The report in the New York Times suggests that the move won’t completely sever ties between Amazon and Intel, regarding CPU purchases, but it will give a huge amount of bargaining power to the Bezos.
The article suggests that 35% of the server-class CPUs sold globally go to only ten companies, such as telcos and Amazon. So, if Amazon is threatening to pull a whole lot of orders, that’s a good way to encourage Intel to maybe give it a little discount on the next shipment.
“The belief was that you needed some magic to build a processor, particularly a server processor,” says former AMD exec, Andrew Feldman. “They can now say to Intel, ‘We will just move the workloads to other chips.’”
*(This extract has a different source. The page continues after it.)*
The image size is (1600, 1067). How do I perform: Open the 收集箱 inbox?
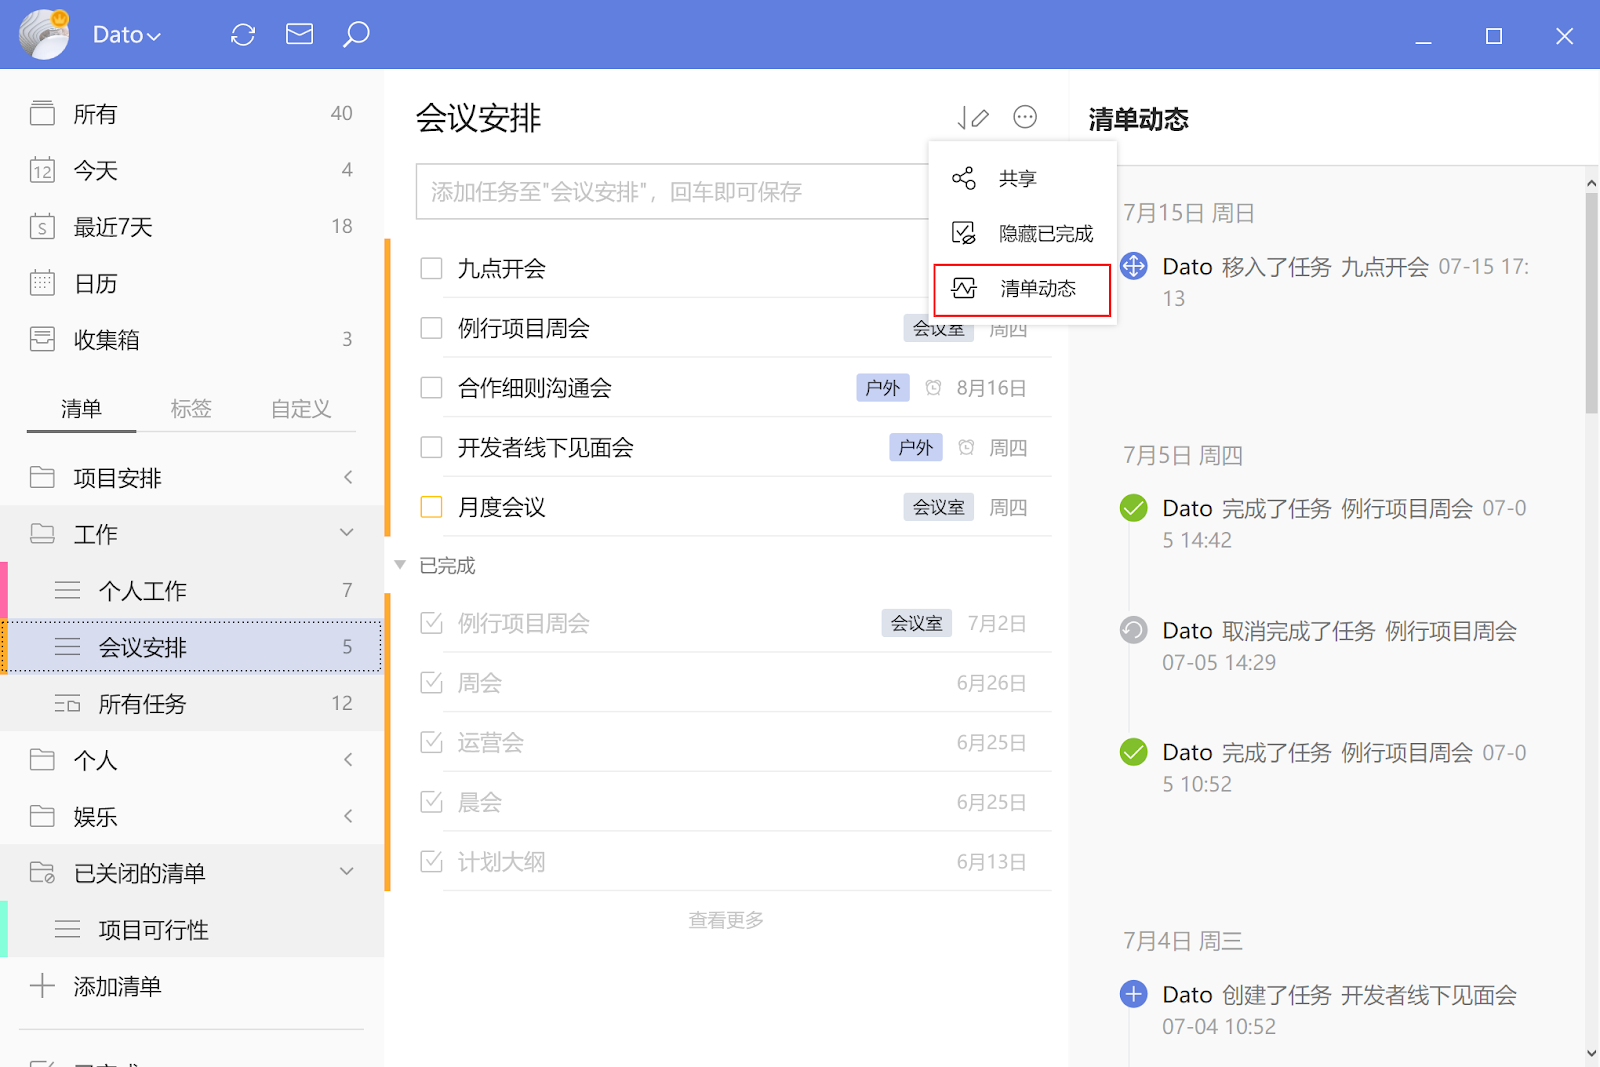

Another part of the push to create its own new server CPU was the desire for a more energy efficient processor. The lower-power Amazon CPU should then help cut into the huge energy expenditure the company generates in order to keep its data centres spun up, which would be reason enough on its own.
Amazon has reportedly licensed a lot of its technology from ARM and has used everyone’s favourite silicon-manufacturer, TSMC, to do the actual fabrication. But it’s not necessarily looking to sell the CPUs on itself, and is reportedly looking at this as a more do-it-yourself kind of move.
It’s not the first time that Amazon has delved into chip-making, however, it has also built its own AI processor – the Inferentia. Though there is something I find deeply disturbing about that name, and I can’t quite put my finger on what exactly that might be…
For now at least Amazon seems to be drawing the line there. It doesn’t look like the former book barn is se to brazenly jump on Intel and AMD’s x86 license just yet. But you know if he wanted to nothing could stop the Bezos from getting in on the PC game. And even if that were a sticking point Amazon graphics cards could be fun, right?